Assignment:
Retype the tail of the data exactly, starting at the line containing "Given: Open 'Дисплей" and stopping at the last line.

(Records excerpted from a collection)
——

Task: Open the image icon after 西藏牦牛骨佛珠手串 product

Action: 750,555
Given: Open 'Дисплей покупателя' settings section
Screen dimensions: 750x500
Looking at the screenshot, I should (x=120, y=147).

——

Task solution:
Given: Open 'Дисплей покупателя' settings section
Screen dimensions: 750x500
Looking at the screenshot, I should (x=120, y=147).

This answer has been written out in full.